===== READING PASSAGE

The greater virulence of the Black Death in Europe allowed non-European powers to emerge. These included the Aztecs and Incas in Middle Hesperides and Lower Hesperides, given that Europeans only "discovered" the Hesperides in 1585 through an inadvertent Portuguese expedition. In Asia, Russia, India and Japan have become the continent's dominant powers. By contrast, Turkey has undergone a period of instability that cost it control over England, from which it was expelled in the early twentieth century due to the leadership of a new royal dynasty inaugurated by "James the Valiant."

Evidently, William Shakespeare's ancestors survived the epidemic, although Shakespeare wrote his histories, tragedies, and comedies in the Turkish language, set in the Ottoman Empire milieu of England's new Muslim masters.

The narrator and protagonist is eighteen-year-old Dan Beauchamp, who travels from impoverished England in 1967 to seek his fortune in the Aztec Empire. Along his way, he is accompanied by Aztec sorcerer Quequex.

==Sequel==
In 1991, Silverberg edited a thematic sequel to The Gate of Worlds, entitled Beyond the Gate of Worlds, consisting of three short stories that are set in the same fictional universe, and further explore its non-western multipolar world and its international relationships. Silverberg himself contributed the lead tale, "Lion Time in Timbuctoo," while John Brunner and Chelsea Quinn Yarbro also contributed stories.

==Similar works==

Thematically, and given that it also occurs in a divergent timeline that originated in the context of a more virulent fourteenth century Black Death than our own, the 2002 novel by Kim Stanley Robinson The Years of Rice and Salt uses a similar literary device to consider the impact on global history of a less dominant Europe. However, in Robinson's analogous post-pandemic timeline, Europe never recovered from its decimation at the time of the epidemic, and India's Mughal Empire retains its ascendancy, as do the empires of China, Persia, the Ottomans, North America's Haudenosaunee confederacy, the Aztec and Inca empires and other nations of the book's multipolar world.

Much like Silverberg's alternate history, Muslim civilization declines during the alternate 19th to 20th centuries, leading to the triumphs of China and India during a decades-long 20th-century global war. Unlike Silverberg's world however, there is comparable technological progress to our own timeline, due to the prolonged multipolar global war. By its early 21st century, Robinson's world has aircraft, information technology, and potential access to nuclear weapons.

==========
===== MATERIAL PROVIDED

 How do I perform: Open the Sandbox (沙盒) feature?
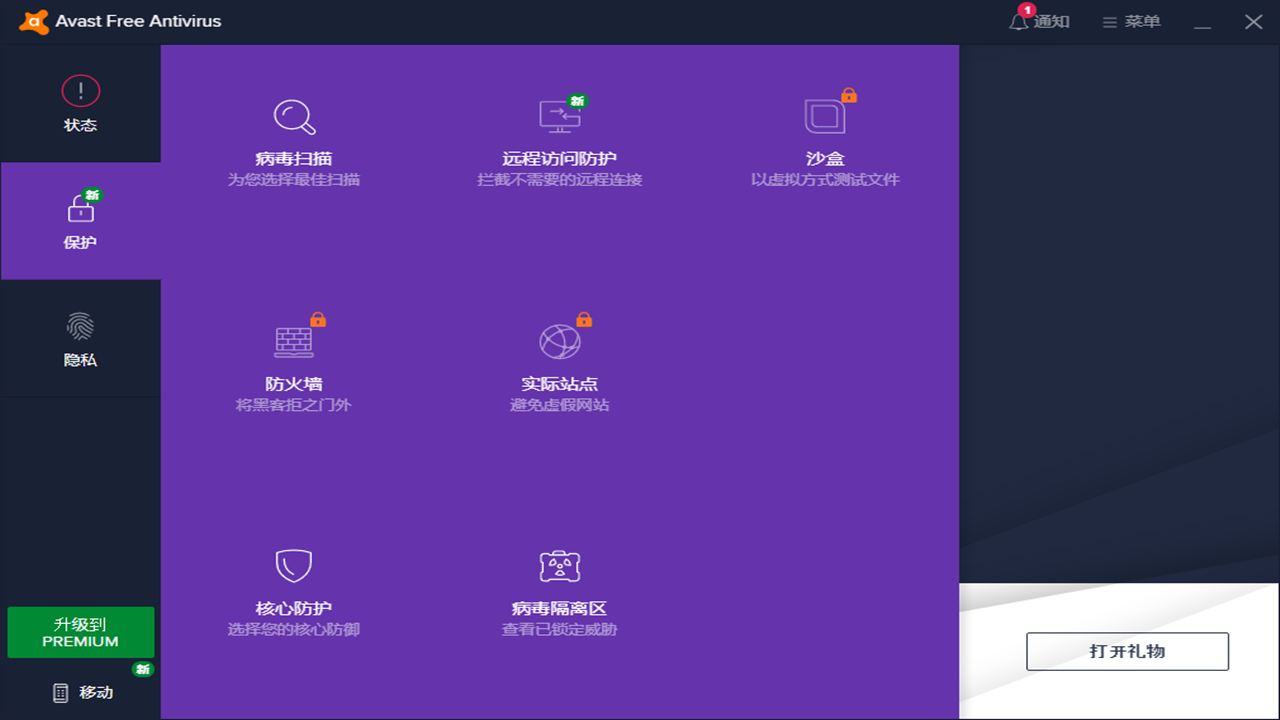click(822, 115)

==========

▸ EXERCISE PROMPT:
Answer these from the passage on The Gate of Worlds:
(a) In what year did Europeans first reach the Hesperides, and through what kind of expedition?
(b) What was the title of the story Silverberg contributed to Beyond the Gate of Worlds?
(c) What three things does Robinson's world have by its early 21st century?

▸ ANSWER SPACE:
(a) In 1585, through an inadvertent Portuguese expedition.
(b) "Lion Time in Timbuctoo."
(c) Aircraft, information technology, and potential access to nuclear weapons.